Myanmar is home to one of the largest populations of wild Asian elephants, but a new threat is putting them in danger of extinction. Poachers are targeting elephants for their skin, which is turned into jewelry and medicine. Unlike ivory poaching, which mainly affects males, skin poaching does not discriminate between sexes or ages, making every elephant a potential victim.
According to a study by the Smithsonian Conservation Biology Institute (SCBI), poaching is an emerging crisis for Asian elephants in Myanmar. The researchers found that seven out of 19 elephants they fitted with satellite GPS collars were killed by poachers within a year. They also confirmed that at least 19 other elephants were poached in the same region, and estimated that 40 more were killed across the southern central part of the country.
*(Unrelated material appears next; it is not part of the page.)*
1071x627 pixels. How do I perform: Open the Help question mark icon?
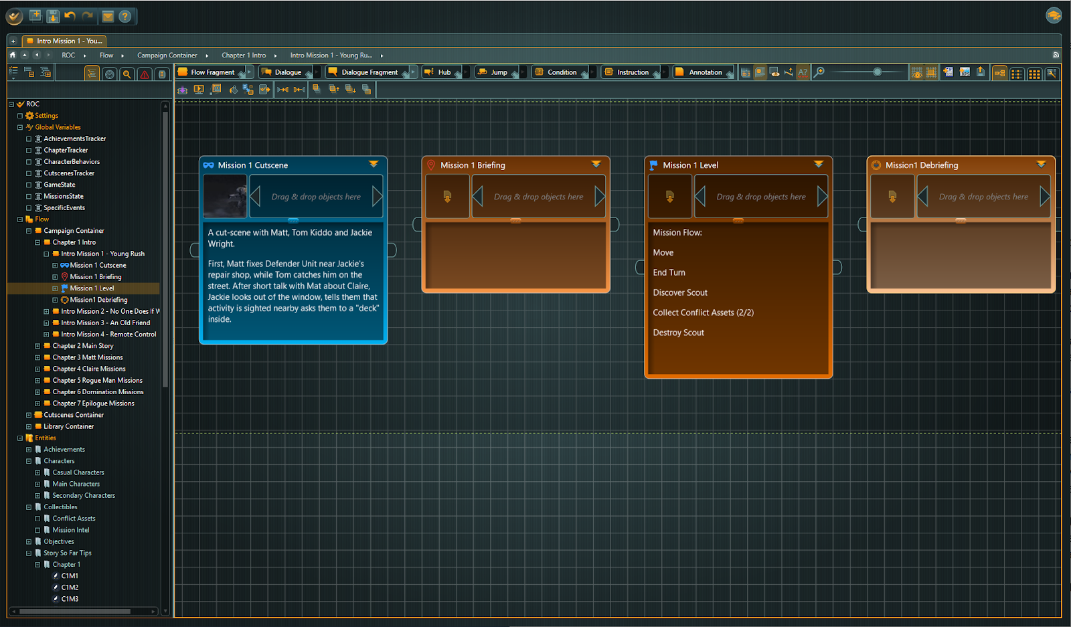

“Poaching has suddenly become a much bigger threat to Asian elephants, especially in Myanmar, than we realized,” said Christie Sampson, lead author of the paper and SCBI doctoral fellow. “The biggest difference is that elephants in Myanmar are now being targeted for their skin and meat. That means there is no discrimination between males, females or calves. And that could potentially have dire consequences for elephants, who reproduce very slowly.”
The skin of the elephants is transformed into ruby red beads and sold as jewelry, or ground into powder and sold as medicine. The demand for these products is driven by consumers in China and other Asian countries, where elephant parts are believed to have healing properties.
The SCBI researchers are working with local partners and communities to raise awareness and stop poaching. They are also continuing to track and monitor elephants to better understand their movements and behavior. They hope that by shedding light on this new crisis, they can help save Myanmar’s wild elephants from extinction.